ABOUT THIS TASK: From the records below, take each line where the string "agent" shows up and copy it.

ENTRIES SHOWN:
☆ ☆ ☆ ☆ ☆ ☆ ☆
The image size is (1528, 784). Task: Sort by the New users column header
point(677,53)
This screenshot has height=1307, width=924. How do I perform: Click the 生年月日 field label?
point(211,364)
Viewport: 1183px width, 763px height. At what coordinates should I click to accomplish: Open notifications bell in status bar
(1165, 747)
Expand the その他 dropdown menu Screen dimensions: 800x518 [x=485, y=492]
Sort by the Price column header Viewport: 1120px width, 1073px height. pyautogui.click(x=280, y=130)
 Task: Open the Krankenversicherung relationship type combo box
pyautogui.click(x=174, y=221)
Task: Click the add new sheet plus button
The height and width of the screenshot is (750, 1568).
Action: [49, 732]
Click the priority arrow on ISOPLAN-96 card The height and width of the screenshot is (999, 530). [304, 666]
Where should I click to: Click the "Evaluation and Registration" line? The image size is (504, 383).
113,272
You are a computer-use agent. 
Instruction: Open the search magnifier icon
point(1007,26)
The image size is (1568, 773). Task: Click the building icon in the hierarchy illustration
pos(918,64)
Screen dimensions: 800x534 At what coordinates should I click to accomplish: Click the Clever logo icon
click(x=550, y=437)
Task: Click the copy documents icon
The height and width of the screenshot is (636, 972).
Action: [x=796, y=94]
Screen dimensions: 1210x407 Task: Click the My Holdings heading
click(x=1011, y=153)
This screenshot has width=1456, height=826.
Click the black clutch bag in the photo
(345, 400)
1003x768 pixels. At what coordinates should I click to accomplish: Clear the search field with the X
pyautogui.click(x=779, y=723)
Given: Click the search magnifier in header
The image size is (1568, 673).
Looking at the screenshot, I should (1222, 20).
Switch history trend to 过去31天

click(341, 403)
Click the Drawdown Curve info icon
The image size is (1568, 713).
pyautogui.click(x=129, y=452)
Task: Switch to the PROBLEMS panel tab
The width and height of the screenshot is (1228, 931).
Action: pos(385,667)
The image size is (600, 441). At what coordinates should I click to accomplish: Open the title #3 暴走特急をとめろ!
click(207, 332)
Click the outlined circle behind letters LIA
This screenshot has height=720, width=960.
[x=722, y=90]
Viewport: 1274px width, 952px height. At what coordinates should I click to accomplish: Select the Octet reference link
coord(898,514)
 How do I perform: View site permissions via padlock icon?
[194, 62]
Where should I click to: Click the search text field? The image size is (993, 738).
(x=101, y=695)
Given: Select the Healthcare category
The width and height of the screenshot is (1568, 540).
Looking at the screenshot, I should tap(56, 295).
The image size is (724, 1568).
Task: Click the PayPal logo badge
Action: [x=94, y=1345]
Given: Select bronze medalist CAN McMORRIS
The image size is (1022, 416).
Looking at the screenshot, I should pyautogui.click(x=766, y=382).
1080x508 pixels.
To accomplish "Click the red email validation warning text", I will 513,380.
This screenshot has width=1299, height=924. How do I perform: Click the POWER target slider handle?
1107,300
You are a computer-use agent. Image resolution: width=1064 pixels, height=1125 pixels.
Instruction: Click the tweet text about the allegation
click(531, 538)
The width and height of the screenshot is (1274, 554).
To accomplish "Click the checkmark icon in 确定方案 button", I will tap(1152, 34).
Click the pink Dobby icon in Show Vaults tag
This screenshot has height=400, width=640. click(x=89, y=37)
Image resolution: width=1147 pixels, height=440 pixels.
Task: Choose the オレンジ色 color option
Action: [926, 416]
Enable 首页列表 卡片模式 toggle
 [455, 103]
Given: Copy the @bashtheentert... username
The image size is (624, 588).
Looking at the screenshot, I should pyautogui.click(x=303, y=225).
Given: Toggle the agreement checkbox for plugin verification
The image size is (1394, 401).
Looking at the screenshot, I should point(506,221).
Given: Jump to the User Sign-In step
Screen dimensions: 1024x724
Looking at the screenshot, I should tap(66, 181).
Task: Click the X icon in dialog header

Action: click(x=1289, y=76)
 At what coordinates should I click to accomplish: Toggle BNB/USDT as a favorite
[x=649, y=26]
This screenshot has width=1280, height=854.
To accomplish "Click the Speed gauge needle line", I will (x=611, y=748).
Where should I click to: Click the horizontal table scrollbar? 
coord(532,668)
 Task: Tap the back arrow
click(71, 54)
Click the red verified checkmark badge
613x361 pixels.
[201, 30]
☆ ☆ ☆ ☆ ☆ ☆ ☆
TASK OUTPUT:
You are a computer-use agent. 
You are a computer-use agent. Image resolution: width=1064 pixels, height=1125 pixels.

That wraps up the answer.